---------- Recipe via Meal-Master (tm) v8.05
       Title: Potato Rolls
  Categories: Breads
       Yield: 45 servings
       2 md Potatoes; peeled/quartered
       2 pk Dry yeast
       1 ts Sugar
     1/2 c  Butter or margarine; melted
     1/4 c  Shortening; melted
     1/2 c  Honey
       2    Eggs; beaten
       2 ts Salt
   6 1/2 c  All-purpose flour; about
   Recipe by: Southern Living
   Preparation Time: 1:00
   Cook potatoes in boiling water to cover 15 minutes or until
   tender.  Drain, reserving 1 cup water; set potatoes aside.
   Cool water to 105 to 115 degrees.  Stir yeast and sugar
   into water; let stand 5 minutes.

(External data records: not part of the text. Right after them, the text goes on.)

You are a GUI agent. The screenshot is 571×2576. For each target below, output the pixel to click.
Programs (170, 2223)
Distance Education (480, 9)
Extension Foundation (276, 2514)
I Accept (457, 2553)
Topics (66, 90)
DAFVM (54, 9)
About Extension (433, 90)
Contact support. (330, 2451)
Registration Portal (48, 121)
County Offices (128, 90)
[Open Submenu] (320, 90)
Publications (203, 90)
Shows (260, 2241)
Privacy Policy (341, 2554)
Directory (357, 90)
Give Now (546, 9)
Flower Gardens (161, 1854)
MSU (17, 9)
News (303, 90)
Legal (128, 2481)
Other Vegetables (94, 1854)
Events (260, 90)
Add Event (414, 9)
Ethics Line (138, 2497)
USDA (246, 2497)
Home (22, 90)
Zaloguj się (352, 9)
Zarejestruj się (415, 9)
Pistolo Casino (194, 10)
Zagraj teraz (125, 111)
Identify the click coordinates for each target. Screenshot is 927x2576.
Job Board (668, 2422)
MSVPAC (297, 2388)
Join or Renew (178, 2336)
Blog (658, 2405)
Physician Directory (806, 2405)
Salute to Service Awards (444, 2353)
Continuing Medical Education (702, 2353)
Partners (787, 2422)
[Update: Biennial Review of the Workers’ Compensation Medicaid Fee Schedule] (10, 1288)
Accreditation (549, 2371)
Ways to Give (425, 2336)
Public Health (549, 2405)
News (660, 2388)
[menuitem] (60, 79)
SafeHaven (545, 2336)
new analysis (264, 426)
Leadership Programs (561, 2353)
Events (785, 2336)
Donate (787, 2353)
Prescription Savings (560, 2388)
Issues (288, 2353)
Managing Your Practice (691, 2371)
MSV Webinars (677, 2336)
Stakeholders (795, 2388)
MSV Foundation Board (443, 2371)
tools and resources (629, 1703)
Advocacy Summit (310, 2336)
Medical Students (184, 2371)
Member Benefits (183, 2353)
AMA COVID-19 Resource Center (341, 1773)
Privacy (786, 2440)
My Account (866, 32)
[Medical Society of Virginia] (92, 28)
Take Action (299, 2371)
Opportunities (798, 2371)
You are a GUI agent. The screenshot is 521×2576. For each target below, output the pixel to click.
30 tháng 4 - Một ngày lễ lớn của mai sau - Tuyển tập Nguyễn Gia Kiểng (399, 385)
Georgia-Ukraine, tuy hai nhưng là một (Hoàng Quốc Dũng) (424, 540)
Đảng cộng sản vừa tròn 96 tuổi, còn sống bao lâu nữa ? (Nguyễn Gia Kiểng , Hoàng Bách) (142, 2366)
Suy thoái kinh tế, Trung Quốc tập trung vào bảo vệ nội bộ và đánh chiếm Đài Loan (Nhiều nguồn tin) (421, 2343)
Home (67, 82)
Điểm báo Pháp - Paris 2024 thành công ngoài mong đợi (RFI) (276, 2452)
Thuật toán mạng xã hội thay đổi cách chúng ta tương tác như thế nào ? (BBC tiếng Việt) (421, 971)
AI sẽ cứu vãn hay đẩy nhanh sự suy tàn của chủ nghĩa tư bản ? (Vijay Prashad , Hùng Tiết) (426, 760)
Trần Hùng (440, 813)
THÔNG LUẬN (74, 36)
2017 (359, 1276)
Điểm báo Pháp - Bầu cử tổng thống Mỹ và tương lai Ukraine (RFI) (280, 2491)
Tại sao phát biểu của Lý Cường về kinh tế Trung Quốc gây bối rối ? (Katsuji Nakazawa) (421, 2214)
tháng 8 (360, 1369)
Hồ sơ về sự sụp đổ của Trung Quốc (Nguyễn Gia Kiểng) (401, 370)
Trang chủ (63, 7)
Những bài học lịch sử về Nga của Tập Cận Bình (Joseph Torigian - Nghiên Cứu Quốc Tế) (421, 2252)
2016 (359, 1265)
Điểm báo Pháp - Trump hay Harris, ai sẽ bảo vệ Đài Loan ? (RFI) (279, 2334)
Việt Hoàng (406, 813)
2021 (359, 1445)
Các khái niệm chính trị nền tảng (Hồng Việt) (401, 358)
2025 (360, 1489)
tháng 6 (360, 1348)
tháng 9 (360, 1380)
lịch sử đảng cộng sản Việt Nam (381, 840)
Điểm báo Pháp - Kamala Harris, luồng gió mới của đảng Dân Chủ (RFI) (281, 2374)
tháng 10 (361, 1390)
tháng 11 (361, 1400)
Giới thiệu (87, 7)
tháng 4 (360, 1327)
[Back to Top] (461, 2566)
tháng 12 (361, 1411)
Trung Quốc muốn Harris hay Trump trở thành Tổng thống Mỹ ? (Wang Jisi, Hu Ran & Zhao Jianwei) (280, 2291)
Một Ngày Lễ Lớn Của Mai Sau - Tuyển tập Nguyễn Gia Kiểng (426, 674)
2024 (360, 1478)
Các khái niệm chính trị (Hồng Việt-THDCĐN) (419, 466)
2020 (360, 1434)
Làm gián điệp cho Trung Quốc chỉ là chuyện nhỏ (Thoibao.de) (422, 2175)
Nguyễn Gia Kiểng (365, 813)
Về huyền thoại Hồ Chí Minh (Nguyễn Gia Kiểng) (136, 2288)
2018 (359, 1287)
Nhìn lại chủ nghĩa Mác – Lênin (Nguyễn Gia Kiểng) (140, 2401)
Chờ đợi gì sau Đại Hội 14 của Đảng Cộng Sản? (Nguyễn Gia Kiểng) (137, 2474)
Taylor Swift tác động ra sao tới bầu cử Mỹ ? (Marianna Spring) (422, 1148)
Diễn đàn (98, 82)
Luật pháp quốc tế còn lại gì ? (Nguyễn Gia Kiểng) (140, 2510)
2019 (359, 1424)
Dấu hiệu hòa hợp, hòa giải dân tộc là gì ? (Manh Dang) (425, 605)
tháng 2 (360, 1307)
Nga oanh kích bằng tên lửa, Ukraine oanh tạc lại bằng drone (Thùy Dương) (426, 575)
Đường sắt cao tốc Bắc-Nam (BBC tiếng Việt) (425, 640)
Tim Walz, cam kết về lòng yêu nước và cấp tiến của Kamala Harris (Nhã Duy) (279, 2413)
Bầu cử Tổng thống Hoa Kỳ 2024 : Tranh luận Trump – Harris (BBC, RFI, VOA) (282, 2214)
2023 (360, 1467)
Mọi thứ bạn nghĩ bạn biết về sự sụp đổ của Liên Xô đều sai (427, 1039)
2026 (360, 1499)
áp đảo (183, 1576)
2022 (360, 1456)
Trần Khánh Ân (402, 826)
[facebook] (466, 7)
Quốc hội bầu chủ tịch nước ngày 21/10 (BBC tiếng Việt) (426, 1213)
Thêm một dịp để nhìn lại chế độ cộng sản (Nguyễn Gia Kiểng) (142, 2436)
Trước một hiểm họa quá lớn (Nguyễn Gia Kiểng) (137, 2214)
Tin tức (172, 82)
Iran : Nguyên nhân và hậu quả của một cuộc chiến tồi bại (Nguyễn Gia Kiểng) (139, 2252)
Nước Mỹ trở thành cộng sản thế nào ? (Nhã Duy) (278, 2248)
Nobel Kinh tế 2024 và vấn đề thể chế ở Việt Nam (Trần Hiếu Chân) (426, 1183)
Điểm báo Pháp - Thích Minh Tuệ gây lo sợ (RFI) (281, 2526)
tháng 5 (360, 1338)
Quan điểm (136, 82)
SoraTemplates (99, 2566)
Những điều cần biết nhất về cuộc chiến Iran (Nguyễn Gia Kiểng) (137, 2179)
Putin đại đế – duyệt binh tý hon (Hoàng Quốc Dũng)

Mash enough potatoes to
   measure 1 cup; place in a large mixing bowl.  Add butter,
   shortening, honey, eggs, salt, yeast mixture, and 2-1/2
   cups flour.  Beat at medium speed of an electric mixer 2
   minutes.  Gradually stir in enough remaining flour to make
   a soft dough. Turn dough out onto a floured surface, and
   knead until smooth and elastic (about 8 to 10 minutes).
   Place in a well-greased bowl, turning to grease top.  Cover
   and let rise in a warm place (85 degrees), free from
   drafts, 1 hour or until doubled in bulk. Punch dough down,
   and divide into thirds.  Shape each third into 15 balls.
   Place in three greased 9-inch round cakepans.  Cover and
   let rise in a warm place, free from drafts, 40 to 50
   minutes or until doubled in bulk.  Bake at 400 degrees for
   20 to 25 minutes.  Yield: 45 rolls.
   NOTE: Potato Rolls may be wrapped in aluminum foil, then
   placed in a freezer bag, and frozen up to 2 months.  To
   reheat, let thaw almost to room temperature, place in
   cakepans, cover with foil, and bake at 400 degrees for 10
   minutes or until thoroughly heated.